Il sait que ce projet est attendu au tournant. « On a mis en place un important protocole “avant, pendant, après” pour expliquer ce que l’on fait, pourquoi on le fait, ce que ça donne, ce qui marche ou ce qui ne marche pas. » Il comprend notamment des mesures piézométriques journalières qui permettront de voir comment réagit la nappe d’eau dans le sol, si son niveau évolue à présent que les drains ont été retirés.
Le recul historique et l’expertise botanique de Tom Vierhout viendront alimenter le suivi de l’évolution de la biodiversité des parcelles. « C’est un premier projet, qui est nouveau évidemment mais je pense que ce ne sera pas le dernier », parie, confiant, Julien Jemin. « Il faut toujours qu’il y ait des personnes qui mettent le pied à l’étrier sur des initiatives un peu innovantes, des fois un peu farfelues, mais l’intérêt c’est d’essayer des choses. »
« Sur un sol qui n’est plus drainé, j’espère voir plus d’herbe pendant la sécheresse », projette déjà Cornelis Van Marle, en balayant du regard les zones devenues méconnaissables ces dernières années. « Vous voyez ici, il y a beaucoup de mousse, ça, c’est encore un résultat des sécheresses des dernières années », repère l’éleveur qui souhaite mener ce projet d’abord par conviction personnelle.

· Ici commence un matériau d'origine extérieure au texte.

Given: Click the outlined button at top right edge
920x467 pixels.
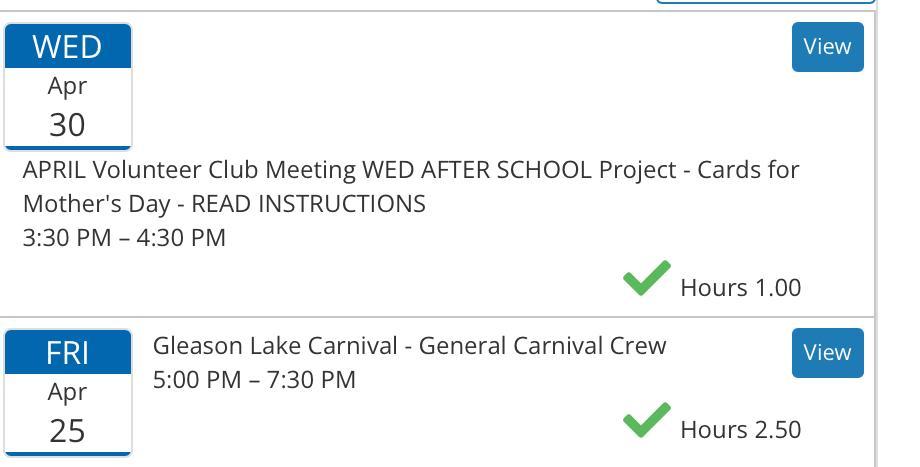Looking at the screenshot, I should tap(765, 3).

Une exploitation agricole résiliente, c’est aujourd’hui une exploitation qui recoupe « une mosaïque de paysages », à la fois des milieux boisés, des haies, des prairies séchantes, des prairies plus humides, « ce qui répond à la sécheresse mais aussi l’excès d’eau. C’est comme ça qu’on arrivera à faire face à ce changement climatique ».